Upon graduating from FIU in 2012, I struggled to find the right job, which was partially because I didn’t know what I wanted to focus on and partially because of my inability to speak fluent Spanish. There were also external factors like the radio station I wanted to intern at closing down about six months before graduation, the still recovering economy, and the field I’d studied (public relations) being particularly hard to break into.

I kept the job I’d had almost all throughout college: working the front desk at said college. I thought at the time: “at least it’s a job, right?” The more time passed, though, the unhappier and more complacent I became.

Eventually I got laid off of that job, since you had to be a student (and I’d been graduated two years by that point) and management changed. This led to a number of decisions made out of desperation, including taking another customer service job I knew was likely to make me miserable, but I was so scared of not having money that I did it. After all, I did have a cell phone, credit cards, and a car to pay for. I couldn’t ask my parents for help as, ever since I’d gotten a job, even if it was minimum wage, they would act as if that was the be-all end-all.

I was right about the job I took out of desperation so I quit, especially since I was only getting one day a week anyway. I was suddenly forced to think about what I really wanted to do with my life. That led me to where I am now. I moved to Orlando out of a mixture of desperation and desire for a better life than working as a cashier.

◆ **COLLECTED MATERIAL**
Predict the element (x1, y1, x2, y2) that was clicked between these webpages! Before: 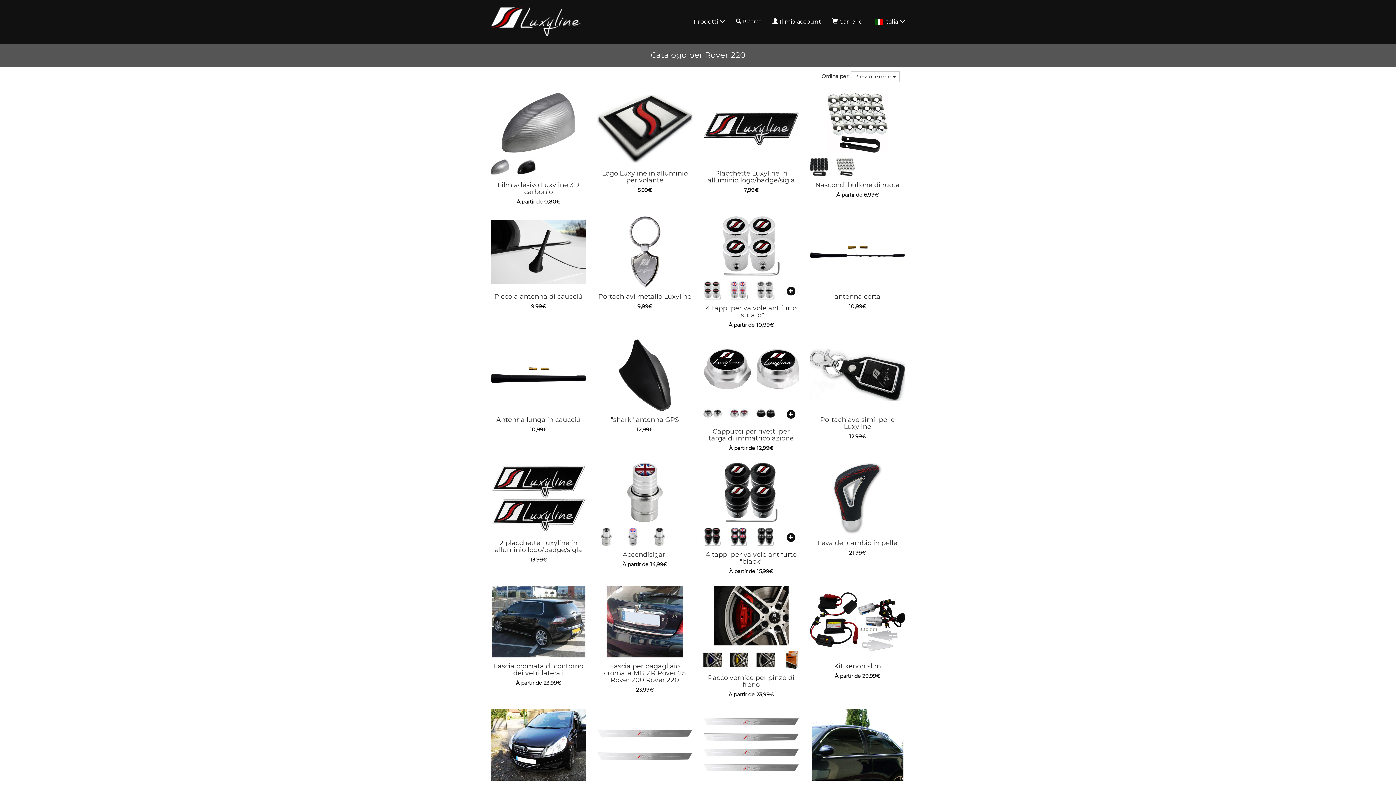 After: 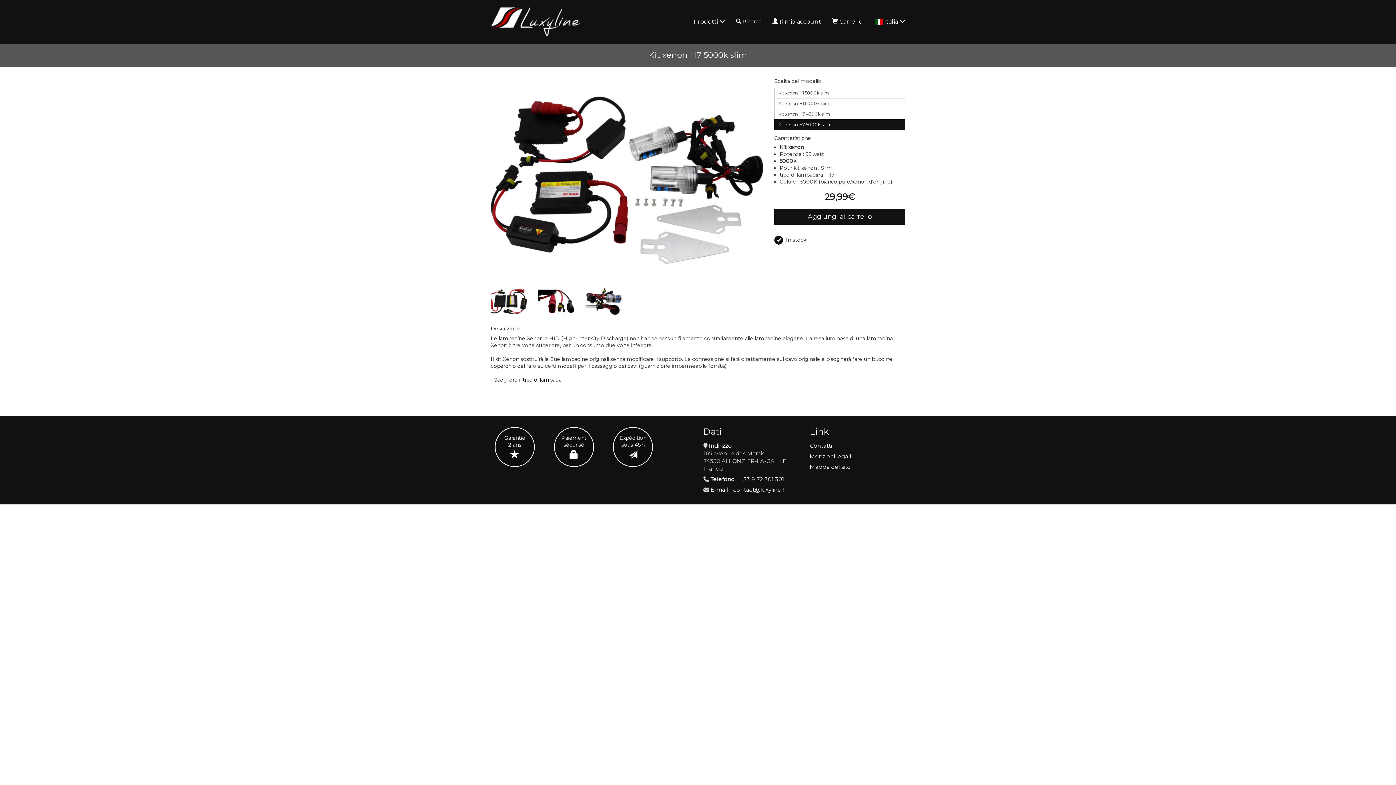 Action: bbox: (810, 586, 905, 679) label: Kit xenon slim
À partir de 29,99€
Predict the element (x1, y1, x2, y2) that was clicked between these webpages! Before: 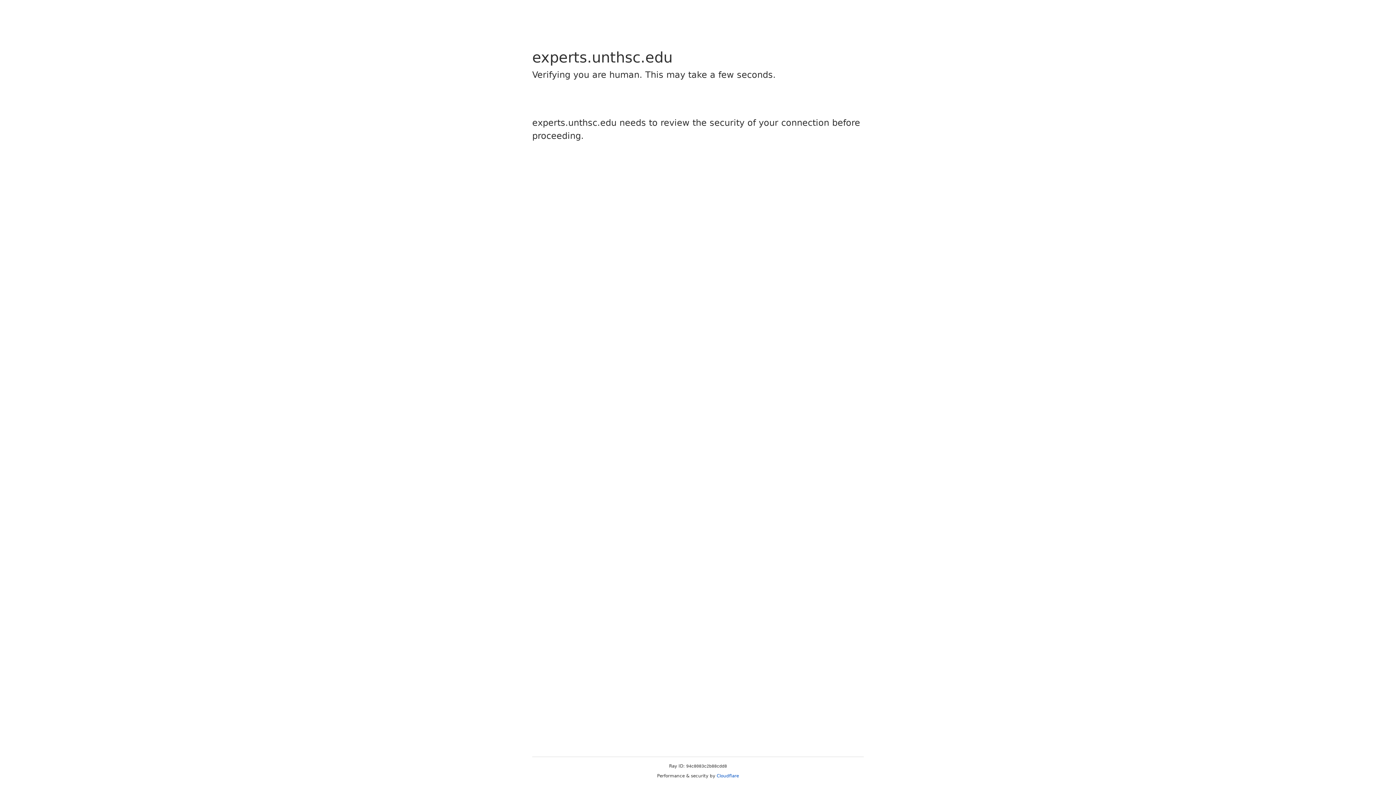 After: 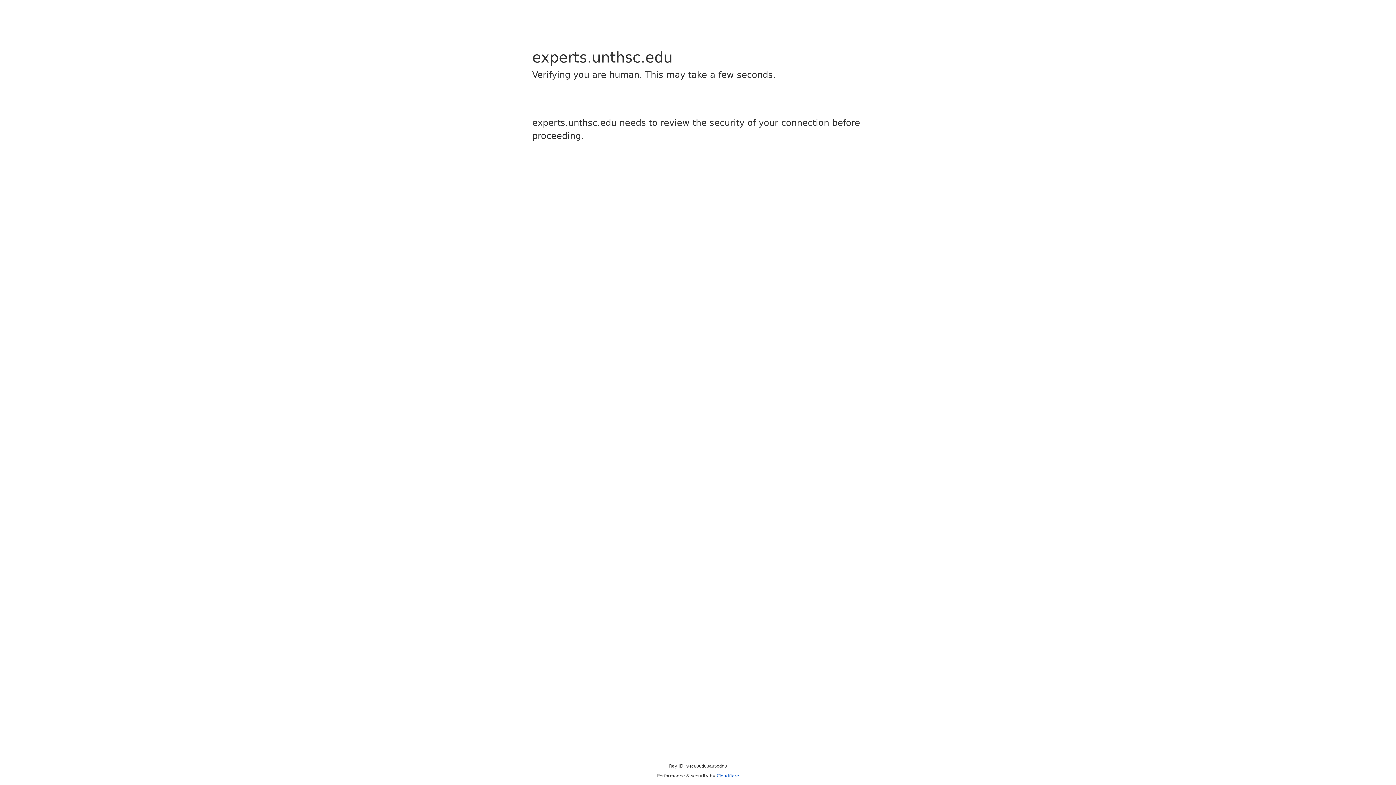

◆ **WORK TO DO**
- 1) In the account of life after graduating from FIU, which field of study is described as particularly hard to break into?
- 2) Pick up the account of life after graduating from FIU where it stops, and carry the narrative past the move to Orlando.

◆ **RESPONSES FOR EACH TASK**
- 1) Public relations.

- 2)
I’ve relied on music to keep me sane during my darkest moments so, naturally, I’ve always wanted to go into the music business. When I was still a teenager, I read somewhere that the best way to start was to get involved in your local scene. I started going to local shows at the only venue that allowed 18-year-olds in, Churchill’s Pub. This eventually snowballed into me doing music journalism and photography, mostly about rock bands since that was my favorite genre (and still is). Ever since I figured out it was a thing you could make a career out of, I’ve wanted to be a (paid) music journalist/photographer.

I don’t think I have to explain that Miami is a terrible place for rock music. Despite well-meaning attempts to put a rock radio station where there was clearly a demand, inevitably, it ended up getting flipped to something else like a salsa station or an easy listening station within six months to a year. The one thing about the music industry though: if your city doesn’t have a rock radio station and you’re in a geographically undesirable area for touring, like Miami, your favorite bands are a lot less likely to play there. Put that together with the city closing down almost every smaller music venue and you have a recipe for frustration.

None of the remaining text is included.